How would someone who was looking to become a subject matter expert as a designer go about that?

When I started, internet search engines were non-existent. I was having so much fun planning and designing all aspects of the hospital. What I really loved about these types of facilities is that each one had unique challenges. I spent a lot of personal time in the office reading healthcare design magazines and I quickly started developing a “learn file” for myself at my desk.

Project production time – especially being able to design details unique to the project. Healthcare design is not a specialty for everyone. Medical projects demand highly technical and “tight”, or well-coordinated, documents. If a designer is looking to be a Medical Planning and Medical Equipment Planning subject matter expert, or SME, my advice is to research and study healthcare design assiduously. When the pandemic is over, visit hospitals. Don’t just visit, but “feel” the healthcare environment as if you are a patient. I’ve spent numerous hours sitting in waiting rooms just watching visitor and patient flow, observing and taking notes.

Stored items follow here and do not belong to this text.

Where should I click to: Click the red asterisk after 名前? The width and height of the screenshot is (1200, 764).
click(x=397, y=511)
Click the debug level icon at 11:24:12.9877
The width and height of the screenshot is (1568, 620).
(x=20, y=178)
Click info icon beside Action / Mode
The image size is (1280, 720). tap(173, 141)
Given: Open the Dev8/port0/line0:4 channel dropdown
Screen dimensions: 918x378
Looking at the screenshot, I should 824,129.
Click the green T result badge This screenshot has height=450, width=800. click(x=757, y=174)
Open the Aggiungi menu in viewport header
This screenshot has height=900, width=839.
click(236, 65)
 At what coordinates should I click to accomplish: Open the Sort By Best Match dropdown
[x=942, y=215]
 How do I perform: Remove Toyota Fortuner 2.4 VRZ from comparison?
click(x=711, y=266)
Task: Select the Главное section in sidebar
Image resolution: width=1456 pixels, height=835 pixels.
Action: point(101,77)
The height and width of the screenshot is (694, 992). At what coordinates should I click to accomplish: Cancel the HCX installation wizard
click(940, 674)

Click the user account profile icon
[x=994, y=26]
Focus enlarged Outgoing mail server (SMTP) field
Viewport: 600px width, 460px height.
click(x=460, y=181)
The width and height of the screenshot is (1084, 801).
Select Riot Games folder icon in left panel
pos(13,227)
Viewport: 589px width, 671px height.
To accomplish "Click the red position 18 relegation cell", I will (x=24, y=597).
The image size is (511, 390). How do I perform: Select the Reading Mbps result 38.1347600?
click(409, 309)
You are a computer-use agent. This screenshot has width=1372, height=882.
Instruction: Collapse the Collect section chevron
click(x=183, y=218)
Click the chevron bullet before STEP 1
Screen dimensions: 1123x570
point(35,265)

“The only constant in healthcare is change.” As I’ve mentioned earlier, healthcare is always changing, and every facility is unique to itself and the specialty healthcare service(s) it provides. I could never get tired or get burn out from working on healthcare projects because I learn so many new things on every project. Each time I complete a project, I know I’m that much better at it. My silver lining is when I’m sitting in a patient room or exam room and my family member on the gurney or exam table says, “This is a really nice (patient) room”, or “This is a really nice clinic.” I just smile.